4.2.2 Direct-to-Board Methods (The Permanent Mark)

These methods create a mark that is fundamentally tied to the PCB itself.

A. Laser Marking (DPM)

Laser marking is the most common choice for high-volume, high-reliability traceability codes because of its durability.

• Mechanism: The laser creates contrast by ablating (vaporizing) the top layer (solder mask) to expose the contrasting color of the layer beneath (often the white fiberglass or black/white ink layer below the mask).
• Contrast is King: Laser marks require a clean, matte surface and a high-contrast mask color combination (e.g., green mask on white FR-4) for reliable reading by automated scanners.
• Placement: The mark must be on the solder mask or exposed FR-4, never on solderable copper pads or test points.

B. Inkjet & Legend

• Inkjet: Uses industrial printer heads to apply epoxy-based ink directly to the mask. This is often used to add traceability codes to bare boards during the front-end fabrication process.
• Copper/Mask/Silk: Simple IDs (like a single revision letter or a small 2D code box) can be integrated into the copper layer or defined by the solder mask opening. This mark is created during fabrication and cannot be changed during assembly.

4.2.3 Applied Labeling (The Sticker Mark)

Labels are preferred when the ID needs to be human-readable, large, or contain data that is generated late in the process (e.g., IMEI number).

A. Material Durability

The material and adhesive must be specifically rated to survive the manufacturing environment. Polyimide (Kapton) is the industry standard for high-temp labels. Polyimide labels use high-performance adhesive that is chemically resistant and rated for the high heat of the lead-free reflow profile (240˚C to 260˚C).

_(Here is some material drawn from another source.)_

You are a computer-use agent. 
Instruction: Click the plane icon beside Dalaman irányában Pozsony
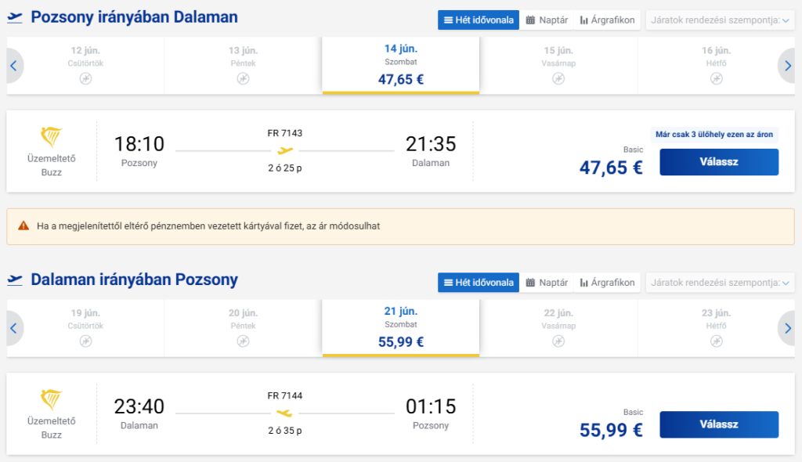(15, 280)
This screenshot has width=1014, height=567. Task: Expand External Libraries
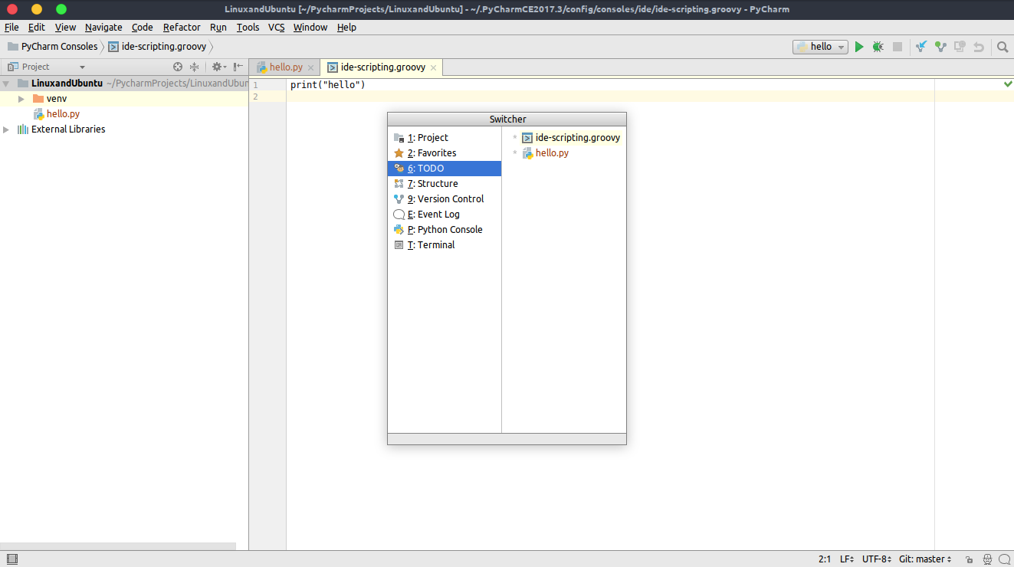[x=6, y=129]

* Adhesive Failure: Labels fail when heat or chemicals (solvents during cleaning) break down the adhesive, causing the label to peel or fall off—eliminating traceability. Always spec labels that match your process profile.

B. Label Placement Rules

Labels must be placed on a clean, flat, non-solderable surface to ensure long-term adhesion.

• Forbidden Zones: Never place a label on a solderable pad, test point, gold finger, or any copper area.
• Clearance: Ensure the label has adequate clearance from panel scores/tabs, component bodies, and any required rework zones.

4.2.4 Process Integration & Final Checklist

The marking specification must define the when and where to prevent the mark from being ruined by subsequent processes.

A. Finish & Coating Interactions

• Surface Finish: Marks or labels must not cover OSP (Organic Solderability Preservative) coated copper, as the OSP will oxidize and may affect the adhesive bond.
• Conformal Coat: If the product uses conformal coating, you must define whether the mark goes under or over the coat:
  • Under Coat: The label/mark is applied, then the board is coated. You must ensure the coating doesn't affect the code's readability.
  • Over Coat: The board is coated, and the label is applied later. This requires reserving a small mask window (a clear area without coating) where the label is applied to ensure adhesion to the PCB mask, not the slick coating.

B. Placement & Timing

1. Placement: Define a dedicated, consistent zone for the primary unit ID mark (e.g., bottom-left corner on the bottom mask). Use the panel rails for large, line-of-travel codes needed for automation.
2. Timing: Specify when the marking operation occurs (e.g., "Laser mark post-reflow and pre-test" or "Apply pre-reflow polyimide label at Station 1").
3. Verification: Integrate a scan gate into the MES route immediately after marking (e.g., Laser – Verify Scan – MES Log). The line must be blocked if the mark fails verification.

ME/Designer Checklist

• Method Chosen: Laser, label, or inkjet specified per location.
• Durability Confirmed: Label material rated for reflow temperature and cleaning solvents.
• No-Go Zones Honored: No marks on pads, test points, or copper finish.
• Coating Plan: Clearance (window) defined if the mark goes under the conformal coat.
• MES Sync: The data fields and scan points are locked into the MES route.